Appellate Division of the Supreme Court of New York, Second Department
Jun 12, 1908
127 App. Div. 107 (N.Y. App. Div. 1908)

Opinion

June 12, 1908.

Ralph G. Miller [ Robert L. Luce and Charles D. Donohue with him on the brief], for the relator.

George B. Stoddart, for the respondent.


On the 23d day of February, 1904, the county treasurer of Nassau county executed a deed to the relator of land sold for taxes, which was recorded in the office of the clerk of Nassau county on the 31st day of March, 1904. On the 9th day of October, 1906, a petition for the cancellation of said deed and tax sale was presented to said county treasurer by a person claiming to be the owner of a part of the land thus sold and conveyed, and such proceedings were had thereupon that on the 28th day of February, 1907, said county treasurer canceled said tax sale and deed, whereupon an application was made to him by his grantee to set aside said cancellation pursuant to section 141 of the Tax Law (Laws of 1896, chap. 908, as amd. by Laws of 1897, chap. 392), and that application was on the 1st day of October, 1907, denied.
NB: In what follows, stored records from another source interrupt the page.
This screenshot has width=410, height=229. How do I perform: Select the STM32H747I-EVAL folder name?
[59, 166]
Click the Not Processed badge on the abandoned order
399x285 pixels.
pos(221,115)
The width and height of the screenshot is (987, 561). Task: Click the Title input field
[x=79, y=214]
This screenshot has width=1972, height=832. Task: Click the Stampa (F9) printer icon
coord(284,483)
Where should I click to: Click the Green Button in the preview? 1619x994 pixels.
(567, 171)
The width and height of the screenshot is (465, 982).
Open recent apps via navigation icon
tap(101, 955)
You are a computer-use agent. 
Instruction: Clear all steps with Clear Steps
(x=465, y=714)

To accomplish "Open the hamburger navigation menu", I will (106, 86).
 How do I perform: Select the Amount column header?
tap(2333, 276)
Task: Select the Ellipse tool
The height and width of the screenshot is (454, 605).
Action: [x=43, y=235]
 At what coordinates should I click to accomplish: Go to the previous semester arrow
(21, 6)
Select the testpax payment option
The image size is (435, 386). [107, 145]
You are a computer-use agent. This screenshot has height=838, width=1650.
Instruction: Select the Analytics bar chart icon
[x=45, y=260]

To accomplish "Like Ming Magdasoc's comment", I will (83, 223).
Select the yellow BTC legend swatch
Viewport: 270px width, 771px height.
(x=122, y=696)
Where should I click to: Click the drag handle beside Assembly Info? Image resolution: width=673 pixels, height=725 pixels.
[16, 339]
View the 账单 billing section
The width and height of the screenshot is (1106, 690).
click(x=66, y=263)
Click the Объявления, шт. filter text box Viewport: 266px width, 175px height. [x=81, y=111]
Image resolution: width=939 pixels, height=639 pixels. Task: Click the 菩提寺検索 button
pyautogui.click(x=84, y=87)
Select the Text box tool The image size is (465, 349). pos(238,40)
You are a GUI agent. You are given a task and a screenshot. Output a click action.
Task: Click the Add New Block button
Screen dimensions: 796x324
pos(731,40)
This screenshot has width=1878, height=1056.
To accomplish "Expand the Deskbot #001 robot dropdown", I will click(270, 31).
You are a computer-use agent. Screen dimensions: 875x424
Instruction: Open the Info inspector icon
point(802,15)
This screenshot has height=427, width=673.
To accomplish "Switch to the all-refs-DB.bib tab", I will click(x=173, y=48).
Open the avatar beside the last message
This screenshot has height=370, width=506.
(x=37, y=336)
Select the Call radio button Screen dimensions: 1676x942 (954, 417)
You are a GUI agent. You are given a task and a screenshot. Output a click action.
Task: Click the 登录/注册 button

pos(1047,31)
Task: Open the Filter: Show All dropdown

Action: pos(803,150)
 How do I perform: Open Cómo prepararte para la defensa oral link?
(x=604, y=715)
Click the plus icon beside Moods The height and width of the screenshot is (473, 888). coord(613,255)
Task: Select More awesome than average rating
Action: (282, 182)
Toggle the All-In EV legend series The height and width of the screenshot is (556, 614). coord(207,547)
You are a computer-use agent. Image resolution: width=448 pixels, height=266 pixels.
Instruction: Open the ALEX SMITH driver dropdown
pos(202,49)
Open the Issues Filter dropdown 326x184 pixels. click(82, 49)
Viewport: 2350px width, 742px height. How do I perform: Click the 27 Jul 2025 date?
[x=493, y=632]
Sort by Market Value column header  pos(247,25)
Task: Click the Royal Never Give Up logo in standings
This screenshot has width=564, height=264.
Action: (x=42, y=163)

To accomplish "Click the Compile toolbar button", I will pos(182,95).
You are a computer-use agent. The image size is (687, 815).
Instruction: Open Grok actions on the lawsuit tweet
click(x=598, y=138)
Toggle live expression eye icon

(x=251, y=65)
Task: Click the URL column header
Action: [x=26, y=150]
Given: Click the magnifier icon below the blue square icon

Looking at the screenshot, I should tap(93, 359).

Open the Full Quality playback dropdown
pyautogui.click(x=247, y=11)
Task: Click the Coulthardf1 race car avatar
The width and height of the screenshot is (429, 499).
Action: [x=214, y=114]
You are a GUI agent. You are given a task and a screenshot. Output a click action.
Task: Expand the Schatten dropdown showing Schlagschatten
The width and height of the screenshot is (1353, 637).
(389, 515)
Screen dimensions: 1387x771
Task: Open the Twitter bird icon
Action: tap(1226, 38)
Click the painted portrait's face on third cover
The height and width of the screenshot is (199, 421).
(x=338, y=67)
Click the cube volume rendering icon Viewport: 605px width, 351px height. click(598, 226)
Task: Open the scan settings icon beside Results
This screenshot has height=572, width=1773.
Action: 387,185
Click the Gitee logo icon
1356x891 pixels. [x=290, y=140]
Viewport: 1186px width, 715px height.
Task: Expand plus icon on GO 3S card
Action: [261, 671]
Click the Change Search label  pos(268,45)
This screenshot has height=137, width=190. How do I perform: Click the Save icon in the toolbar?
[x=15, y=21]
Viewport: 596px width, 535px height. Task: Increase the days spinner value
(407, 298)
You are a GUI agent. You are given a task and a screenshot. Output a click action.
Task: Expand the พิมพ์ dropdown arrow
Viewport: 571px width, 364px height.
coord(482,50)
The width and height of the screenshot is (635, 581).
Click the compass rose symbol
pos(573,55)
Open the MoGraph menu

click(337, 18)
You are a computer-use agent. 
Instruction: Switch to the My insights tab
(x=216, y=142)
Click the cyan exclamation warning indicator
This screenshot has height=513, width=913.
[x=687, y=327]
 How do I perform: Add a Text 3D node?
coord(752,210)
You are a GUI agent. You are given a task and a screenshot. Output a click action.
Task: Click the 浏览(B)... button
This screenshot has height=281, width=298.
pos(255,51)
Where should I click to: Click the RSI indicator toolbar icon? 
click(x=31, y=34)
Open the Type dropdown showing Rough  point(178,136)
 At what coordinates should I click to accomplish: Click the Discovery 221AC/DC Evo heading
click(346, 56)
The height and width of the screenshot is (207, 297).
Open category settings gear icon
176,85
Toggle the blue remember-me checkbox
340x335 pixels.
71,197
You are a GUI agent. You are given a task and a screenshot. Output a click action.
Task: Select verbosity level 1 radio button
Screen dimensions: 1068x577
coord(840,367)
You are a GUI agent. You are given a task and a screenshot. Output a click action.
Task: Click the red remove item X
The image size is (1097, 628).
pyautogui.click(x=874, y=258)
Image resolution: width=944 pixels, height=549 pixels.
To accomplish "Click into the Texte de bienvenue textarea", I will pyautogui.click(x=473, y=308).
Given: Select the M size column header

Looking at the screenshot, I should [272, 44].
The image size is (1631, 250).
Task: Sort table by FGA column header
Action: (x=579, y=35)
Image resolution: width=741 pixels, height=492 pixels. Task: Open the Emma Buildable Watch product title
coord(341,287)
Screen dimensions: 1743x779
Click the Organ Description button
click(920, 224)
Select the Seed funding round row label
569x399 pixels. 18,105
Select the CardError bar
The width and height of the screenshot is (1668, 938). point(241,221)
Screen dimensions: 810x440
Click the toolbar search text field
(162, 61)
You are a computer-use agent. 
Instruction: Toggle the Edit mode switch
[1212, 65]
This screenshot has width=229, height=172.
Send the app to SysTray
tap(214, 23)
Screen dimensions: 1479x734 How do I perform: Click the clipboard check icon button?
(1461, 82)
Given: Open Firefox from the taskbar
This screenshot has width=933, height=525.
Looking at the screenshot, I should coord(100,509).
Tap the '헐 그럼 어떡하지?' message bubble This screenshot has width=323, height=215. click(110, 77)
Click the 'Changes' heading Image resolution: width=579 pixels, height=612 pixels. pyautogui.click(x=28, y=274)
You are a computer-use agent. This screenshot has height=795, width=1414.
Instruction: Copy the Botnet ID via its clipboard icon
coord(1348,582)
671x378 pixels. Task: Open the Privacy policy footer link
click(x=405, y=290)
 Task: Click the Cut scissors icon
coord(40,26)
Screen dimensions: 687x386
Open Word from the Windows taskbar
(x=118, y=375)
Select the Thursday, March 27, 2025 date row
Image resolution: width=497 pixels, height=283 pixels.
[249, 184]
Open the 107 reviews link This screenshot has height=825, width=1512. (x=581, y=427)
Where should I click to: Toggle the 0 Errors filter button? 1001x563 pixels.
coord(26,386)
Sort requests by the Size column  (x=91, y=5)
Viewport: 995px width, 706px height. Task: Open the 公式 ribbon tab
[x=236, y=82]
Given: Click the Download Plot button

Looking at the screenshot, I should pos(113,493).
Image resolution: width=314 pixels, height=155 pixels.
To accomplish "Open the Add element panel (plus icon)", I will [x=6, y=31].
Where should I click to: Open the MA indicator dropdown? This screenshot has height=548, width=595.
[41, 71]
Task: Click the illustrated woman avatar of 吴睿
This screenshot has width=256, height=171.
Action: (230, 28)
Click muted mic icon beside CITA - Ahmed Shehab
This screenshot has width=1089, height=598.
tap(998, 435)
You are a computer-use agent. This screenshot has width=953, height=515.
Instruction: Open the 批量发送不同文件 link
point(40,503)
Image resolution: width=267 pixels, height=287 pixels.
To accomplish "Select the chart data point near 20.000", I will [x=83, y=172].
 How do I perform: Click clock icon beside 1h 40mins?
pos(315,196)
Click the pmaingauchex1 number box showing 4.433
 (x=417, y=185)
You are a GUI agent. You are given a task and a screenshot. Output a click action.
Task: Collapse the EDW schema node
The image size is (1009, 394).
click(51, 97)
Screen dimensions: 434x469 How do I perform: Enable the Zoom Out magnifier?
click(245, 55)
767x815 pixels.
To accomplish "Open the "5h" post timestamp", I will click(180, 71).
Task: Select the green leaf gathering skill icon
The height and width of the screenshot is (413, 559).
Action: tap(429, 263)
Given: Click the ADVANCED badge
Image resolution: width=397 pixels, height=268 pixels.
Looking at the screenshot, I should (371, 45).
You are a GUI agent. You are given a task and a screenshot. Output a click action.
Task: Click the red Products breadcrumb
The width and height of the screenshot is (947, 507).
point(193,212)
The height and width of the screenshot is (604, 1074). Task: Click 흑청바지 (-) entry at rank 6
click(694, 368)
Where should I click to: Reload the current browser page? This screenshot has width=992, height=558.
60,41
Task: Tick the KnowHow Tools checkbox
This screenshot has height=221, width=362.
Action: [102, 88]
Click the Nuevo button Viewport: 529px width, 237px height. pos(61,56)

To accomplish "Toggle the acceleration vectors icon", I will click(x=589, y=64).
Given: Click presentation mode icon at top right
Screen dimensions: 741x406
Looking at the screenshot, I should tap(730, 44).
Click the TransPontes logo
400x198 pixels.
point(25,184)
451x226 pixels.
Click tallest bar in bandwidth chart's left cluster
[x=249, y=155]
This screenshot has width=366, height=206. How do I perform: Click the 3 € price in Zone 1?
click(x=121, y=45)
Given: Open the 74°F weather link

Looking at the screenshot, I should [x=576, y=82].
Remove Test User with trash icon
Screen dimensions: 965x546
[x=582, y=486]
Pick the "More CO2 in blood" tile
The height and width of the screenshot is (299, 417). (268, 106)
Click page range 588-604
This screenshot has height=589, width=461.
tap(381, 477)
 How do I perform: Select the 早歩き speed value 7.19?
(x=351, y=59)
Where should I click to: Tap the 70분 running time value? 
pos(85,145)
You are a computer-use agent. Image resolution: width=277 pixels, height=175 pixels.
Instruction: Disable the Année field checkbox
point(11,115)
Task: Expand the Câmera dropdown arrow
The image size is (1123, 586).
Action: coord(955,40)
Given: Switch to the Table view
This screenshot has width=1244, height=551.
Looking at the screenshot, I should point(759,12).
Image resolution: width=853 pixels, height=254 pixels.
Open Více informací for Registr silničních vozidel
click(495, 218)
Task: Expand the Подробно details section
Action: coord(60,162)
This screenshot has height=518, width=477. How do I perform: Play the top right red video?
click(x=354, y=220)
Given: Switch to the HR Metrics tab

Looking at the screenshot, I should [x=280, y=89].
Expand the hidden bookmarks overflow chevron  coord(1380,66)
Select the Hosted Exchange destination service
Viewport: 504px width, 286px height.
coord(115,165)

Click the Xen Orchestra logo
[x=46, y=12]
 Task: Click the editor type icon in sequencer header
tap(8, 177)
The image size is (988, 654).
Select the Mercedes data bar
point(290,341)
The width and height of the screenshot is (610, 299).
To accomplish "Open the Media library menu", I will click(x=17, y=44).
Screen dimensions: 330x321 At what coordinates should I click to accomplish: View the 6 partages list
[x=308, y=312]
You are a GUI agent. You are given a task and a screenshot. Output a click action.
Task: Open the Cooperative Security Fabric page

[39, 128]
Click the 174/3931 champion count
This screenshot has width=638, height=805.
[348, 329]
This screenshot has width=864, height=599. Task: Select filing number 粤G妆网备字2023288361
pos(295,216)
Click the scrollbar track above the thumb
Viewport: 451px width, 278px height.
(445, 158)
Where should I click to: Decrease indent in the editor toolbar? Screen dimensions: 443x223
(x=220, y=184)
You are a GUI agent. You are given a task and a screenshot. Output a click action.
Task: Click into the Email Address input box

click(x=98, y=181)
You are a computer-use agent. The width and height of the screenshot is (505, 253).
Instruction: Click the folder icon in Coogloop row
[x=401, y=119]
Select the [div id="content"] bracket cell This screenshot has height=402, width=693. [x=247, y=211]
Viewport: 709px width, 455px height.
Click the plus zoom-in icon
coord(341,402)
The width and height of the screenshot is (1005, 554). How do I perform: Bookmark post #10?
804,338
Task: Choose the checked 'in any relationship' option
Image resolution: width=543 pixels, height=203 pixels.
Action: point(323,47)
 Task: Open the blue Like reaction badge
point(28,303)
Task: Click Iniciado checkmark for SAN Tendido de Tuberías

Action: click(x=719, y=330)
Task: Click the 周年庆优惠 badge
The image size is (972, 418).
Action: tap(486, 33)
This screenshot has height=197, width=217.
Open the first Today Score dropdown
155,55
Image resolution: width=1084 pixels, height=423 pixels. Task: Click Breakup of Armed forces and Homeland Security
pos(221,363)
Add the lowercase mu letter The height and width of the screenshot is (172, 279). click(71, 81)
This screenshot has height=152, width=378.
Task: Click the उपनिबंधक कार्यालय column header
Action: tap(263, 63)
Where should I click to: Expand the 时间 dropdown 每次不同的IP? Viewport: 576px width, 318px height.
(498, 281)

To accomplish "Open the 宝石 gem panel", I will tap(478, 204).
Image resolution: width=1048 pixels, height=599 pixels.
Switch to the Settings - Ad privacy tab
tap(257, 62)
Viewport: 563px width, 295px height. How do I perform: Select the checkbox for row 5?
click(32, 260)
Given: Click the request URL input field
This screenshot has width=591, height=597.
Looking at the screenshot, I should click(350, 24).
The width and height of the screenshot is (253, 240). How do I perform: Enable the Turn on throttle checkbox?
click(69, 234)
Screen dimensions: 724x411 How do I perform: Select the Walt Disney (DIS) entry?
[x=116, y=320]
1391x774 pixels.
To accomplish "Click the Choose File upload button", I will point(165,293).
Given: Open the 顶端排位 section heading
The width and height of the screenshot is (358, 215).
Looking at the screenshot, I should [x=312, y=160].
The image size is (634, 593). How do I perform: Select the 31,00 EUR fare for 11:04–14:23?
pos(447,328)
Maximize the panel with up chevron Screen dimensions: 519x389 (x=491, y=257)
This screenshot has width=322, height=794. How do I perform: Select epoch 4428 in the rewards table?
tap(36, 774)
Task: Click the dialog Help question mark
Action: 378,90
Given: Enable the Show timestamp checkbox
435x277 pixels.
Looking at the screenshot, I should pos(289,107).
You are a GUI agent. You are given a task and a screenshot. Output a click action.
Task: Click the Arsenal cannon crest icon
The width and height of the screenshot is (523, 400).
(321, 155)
The relator now seeks by certiorari to review the denial of her said application.

Said section 141 provides that the Comptroller shall upon the application of any one aggrieved thereby set aside any cancellation of sale made by him in either of the following cases: " First. When such cancellation was procured by fraud or misrepresentation. Second. When it was procured by the suppression of any material fact bearing on the case. Third. When it was made under a mistake of fact. Fourth. When such cancellation was made upon an application which the Comptroller, or any of his predecessors in office, had no jurisdiction or legal right to entertain at the time of such cancellation." The provisions of the statute applicable to tax sales made by the Comptroller also apply to sales made by county treasurers. (Tax Law, § 157.) The relator contends that the county treasurer did not have jurisdiction or a legal right to entertain the application for cancellation for the reason that her deed was executed more than two years before said application was made and was after the expiration of said two years conclusively presumed to be valid.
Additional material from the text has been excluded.